The Liberal-Nationals are determined to deliver that reform, to ensure we have a fairer system and to make both employers and employees responsible for delivering and maintaining safe workplace environments. We are also determined to ensure that prosecutions are determined in a court, consistent with other criminal matters. We are determined to restore the right of appeal against convictions and to make the prosecution in criminal matters prove its case beyond a reasonable doubt, as applies in other jurisdictions. We are also determined to ensure that responsibility for all enforcement, education and prosecution issues is vested in a single independent authority—the WorkCover Authority of New South Wales.

It is upon that basis that the Liberal-Nationals will move to implement our policy on occupational health and safety and seek reform. This bill does not represent the ideal solution to this issue, although it is moving in the right direction. To co-opt a phrase, there is more to be done. What must be done first and foremost is to offer employers and employees across New South Wales hope of fewer workplace accidents and hope that this Government understands the problem and that it will support this legislation. The election of a Liberal-Nationals government will see the implementation of policy changes to ensure that the existing system is reformed in the way that I have outlined. Beyond that, the Liberal-Nationals are determined to shift the approach to occupational health and safety.

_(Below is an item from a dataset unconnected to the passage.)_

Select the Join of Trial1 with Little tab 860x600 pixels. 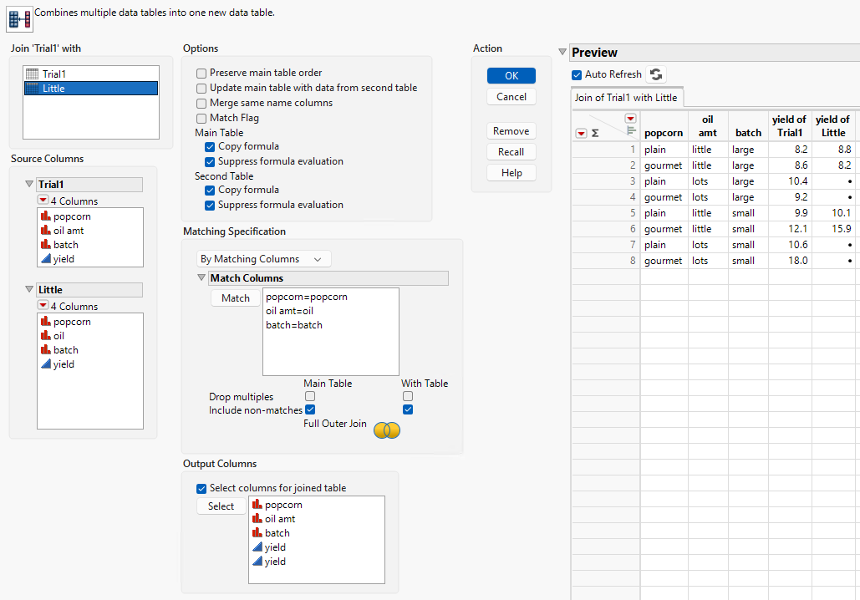pos(626,98)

Occupational health and safety is ultimately a matter of behaviour. To change behaviour we must educate and train people. We should not have an occupational health safety system that is judged not on the delivery of safer workplaces but on the number of prosecutions launched and fines imposed. We need fundamental change of the basis upon which the legislative arrangements are implemented. We should be working with industry groups to give them best possible practice. We should ensure that those who work in and manage industries have a better understanding of and are better educated about the way in which they can practically assist to avoid accidents of the type that cause distress to families and others and to this place from time to time.

This issue will not go away for the State Government. It is a disgraceful performance on the part of a State Government that professes to have a commitment to small and large businesses and to improving the economic interests of this State that not one member opposite has contributed to the debate on this issue. This issue affects every employee and employer in this State. The Liberal-Nationals will continue to highlight the State Government's hypocrisy, embarrassment and refusal to address this issue. The Premier's latest excuse—apparently he woke from a nap a few weeks ago and decided to say something—is that he wants harmonisation and the Federal Government to take the lead. As a result, our system will not change.

The Premier can deliver harmonisation by supporting this bill, or by introducing into New South Wales the system that operates in Victoria. If that were to occur, almost three-quarters of the country would be operating under the same system. The Victorian system is a significant advance on the system that operates in this State. The Premier's usual inaction is only making problems worse and delivering the crises we see on a daily basis. Business and employers are dealing with an occupational health and safety system that is driving people out of business and businesses to other States. It is also not guaranteeing workers the safe workplaces that we have a responsibility to provide for them. I commend this bill to the House, and I urge members opposite for the first time in their lives to put public interest ahead of politics.

Question—That this bill be now agreed to in principle—put.

Division called for and, pursuant to standing orders, deferred.